Weinuniversität im Douro-Tal: Portugals neuer Plan für Spitzenwein – oder nur heiße Luft?
Lara BraunWeinuniversität im Douro-Tal: Portugals neuer Plan für Spitzenwein – oder nur heiße Luft?
Die Regierung hat ein ehrgeiziges neues Projekt angekündigt: die Weinuniversität. Die im Douro-Tal ansässige Einrichtung soll Studierende in der Kunst der Spitzenweinherstellung ausbilden. Kritiker fragen sich jedoch, ob dieser jüngste Plan erfolgreicher sein wird als frühere, unvollendete Vorhaben.
Die Weinuniversität wurde von offiziellen Stellen als bahnbrechendes Konzept präsentiert. Im Mittelpunkt steht die Vermittlung fortschrittlicher Weinbautechniken mit dem Ziel, Portugal als führende Nation in diesem Bereich zu etablieren.
Die Ankündigung erfolgt zu einem Zeitpunkt, an dem die Regierung wegen ihrer Bilanz in der Kritik steht. Bis zum Ende ihrer Amtszeit wurde nicht ein einziges großes Vorhaben vollständig umgesetzt. Beobachter erkennen ein Muster: Wenn ein Projekt ins Stocken gerät, wird es von den Behörden oft mit zusätzlichen Buchstaben oder neuen Namen umetikettiert.

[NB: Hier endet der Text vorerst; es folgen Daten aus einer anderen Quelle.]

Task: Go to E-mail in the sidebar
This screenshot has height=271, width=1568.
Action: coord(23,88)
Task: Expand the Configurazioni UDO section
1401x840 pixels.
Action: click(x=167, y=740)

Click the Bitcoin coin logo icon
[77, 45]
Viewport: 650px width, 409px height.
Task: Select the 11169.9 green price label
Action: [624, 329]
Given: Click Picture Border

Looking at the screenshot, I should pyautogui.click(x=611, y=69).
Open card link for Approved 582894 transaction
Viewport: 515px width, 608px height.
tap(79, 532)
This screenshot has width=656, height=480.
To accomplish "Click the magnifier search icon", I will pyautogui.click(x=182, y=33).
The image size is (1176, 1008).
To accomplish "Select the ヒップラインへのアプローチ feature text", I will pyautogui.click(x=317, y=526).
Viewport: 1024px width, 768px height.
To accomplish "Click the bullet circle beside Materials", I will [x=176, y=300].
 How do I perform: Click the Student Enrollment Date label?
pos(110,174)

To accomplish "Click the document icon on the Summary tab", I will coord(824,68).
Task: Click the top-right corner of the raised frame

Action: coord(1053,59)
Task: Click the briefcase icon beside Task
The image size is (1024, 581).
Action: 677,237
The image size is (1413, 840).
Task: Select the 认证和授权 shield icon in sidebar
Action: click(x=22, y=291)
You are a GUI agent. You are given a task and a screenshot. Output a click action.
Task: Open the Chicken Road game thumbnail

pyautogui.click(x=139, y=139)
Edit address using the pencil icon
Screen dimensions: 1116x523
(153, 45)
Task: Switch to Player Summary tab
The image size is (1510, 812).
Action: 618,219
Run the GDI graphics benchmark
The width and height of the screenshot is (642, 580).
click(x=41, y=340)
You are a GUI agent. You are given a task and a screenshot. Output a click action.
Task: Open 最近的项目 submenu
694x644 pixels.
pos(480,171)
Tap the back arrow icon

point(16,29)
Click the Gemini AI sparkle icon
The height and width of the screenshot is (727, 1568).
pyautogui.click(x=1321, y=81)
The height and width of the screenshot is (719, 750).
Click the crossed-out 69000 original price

Ein jüngstes Beispiel ist das PTCMNOPQRR-Programm, das eingeführt wurde, um frühere Misserfolge zu retten. Der umständliche Name des Programms hat Spott geerntet, unter anderem in dem satirischen Podcast „Arme Schweine“ (Originaltitel: Making Fun of Hard Workers). Die am 3. Mai auf SIC ausgestrahlte Sendung nahm dabei Minister, Wirtschaftsmagnaten und Banker wegen ihres Umgangs mit öffentlichen Projekten aufs Korn.
Die Weinuniversität reiht sich nun in die lange Liste der Regierungsvorschläge ein. Falls sie verwirklicht wird, könnte sie den Ruf der Region für hochwertige Weine stärken. Doch fürs Erste warten Skeptiker ab, ob dieses Projekt den Kreislauf der halbfertigen Pläne durchbrechen wird.